0.6 g of caustic soda was added to a mixture (IV = 70, OHV = 44) of 50 g of castor oil, 100 g of hydrogenated castor oil ethylene oxide 10 mol adduct (molecular weight 1370, OH = 110, IV = 1) and hyolein sunflower oil 300 g. In addition, after reacting at 200 ° C. for 2 hours, the mixture was cooled to 100 ° C., 35 g of acetic anhydride was added, and the reaction treatment was performed in the same manner as in Example 1 to obtain 446 g of a pale tan liquid.

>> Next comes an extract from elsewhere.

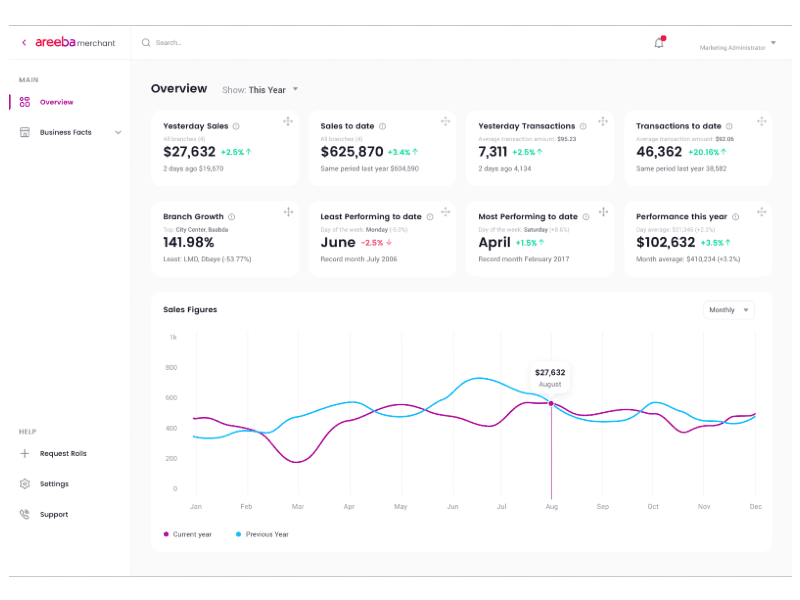Click the August data point marker on chart

coord(550,403)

Iodine number: 44, cloud point: -6, pour point: -5 ° C, viscosity index 190.

Claims (3)

A lubricating oil composition comprising, as an essential component, a product obtained by acetylating a mixture of triacylglycerides of 20 ≦ iodine value ≦ 80 and 40 ≦ hydroxyl value ≦ 140 as it is or after a fatty acid exchange reaction. The lubricating oil composition according to claim 1, wherein the mixture of triacylglycerides having 20 ≦ iodine value ≦ 80 and 40 ≦ hydroxyl value ≦ 140 according to claim 1 is a mixture of a triglyceride having a hydroxyl group and a triglyceride having no hydroxyl group. The triglyceride having a hydroxyl group according to claim 2 is one kind selected from castor oil, hydrogenated castor oil, castor oil ethylene oxide adduct and hydrogenated castor oil ethylene oxide adduct, or a mixture of two or more kinds. The lubricating oil composition according to claim 2, wherein the lubricating oil composition is one kind or a mixture of two or more kinds of natural fats and oils.